No importa cuánto nos quejemos del ananá fizz o del vitel toné, con cuánta energía cuestionemos el menú hipercalórico para las temperaturas de diciembre o el fastidio de fingir familia feliz por una noche: la Navidad es como Papá Noel, vieja y robusta, y cada año asoma a las vidrieras con esa sonrisa bonachona que Coca Cola plasmó hace casi un siglo. Porque mal que le pese al niñito Jesús, la fiesta no sería nada sin la figura gorda y reluciente de Papá Noel, de cachetes rosados y barba y pelo impecablemente blancos, quizás la única panza en el mundo que se celebra de manera unánime. Los encargados de ponerse en los zapatos de Papá Noel -no de la clase que se colaba por las ventanas de nuestra infancia y era claramente nuestro padre o tío, sino el que se sienta en el shopping, para la foto, rodeado de paquetes falsos- son muchos y muy humanos, y Todo el año es Navidad, el más reciente documental de Néstor Frenkel, los sigue uno por uno, los sienta en el decorado de shopping navideño para que cuenten sus vidas y registra el gran mecanismo que se pone en marcha alrededor de ellos, un mundo de gestión y merchandising, de locución grandilocuente y esforzada alegría que tiene como principal objetivo eso tan puro y noble: la sonrisa de lxs niñxs.

Se sabe: Frenkel es experto en losers. De la brecha que separa lo que lxs protagonistas de sus películas piensan de sí mismos y lo que se ofrece a la mirada de lxs espectadores ha hecho un territorio lo suficientemente amplio como para desplegar, película tras película, un estilo.
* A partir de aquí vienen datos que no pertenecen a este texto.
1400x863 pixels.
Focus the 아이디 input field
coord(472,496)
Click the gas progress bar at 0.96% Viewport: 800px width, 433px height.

Y sobre todo un registro perfectamente calibrado: el que permite que lxs involucradxs sean espectadores felices de sus propias intervenciones y buena parte del público perciba la ironía, la desproporción, la poca cosa. Como si concibiera a lxs humanxs en la interacción compleja de gestos y palabras con mirada y silencio, de poses y actitudes siempre provisorias, siempre al borde del derrumbe cuando se apagan las luces o las cámaras (un poco como Christopher Guest, que inventó el mockumentary y lo usó con proporciones parejas de ternura y acidez), Frenkel construyó una cantera de historias y personajes que parece inagotable porque se sustenta en un verdad tan secreta como sensible y universal: somos ridículos. Desde Construcción de una ciudad (2008) hasta Los ganadores (2016), pasando por Amateur (2011), sobre un odontólogo que buscaba hacer la remake de su propio western, las películas de Frenkel dependen tanto del hallazgo de estos personajes pintorescos, que no vacilan en entregarse a esa fiebre de visibilidad que se gestó en los noventa, como de la edición perfecta de Frenkel, que sabe hacer del timing un generador de grandes chistes, silencios incómodos y hasta belleza y melancolía.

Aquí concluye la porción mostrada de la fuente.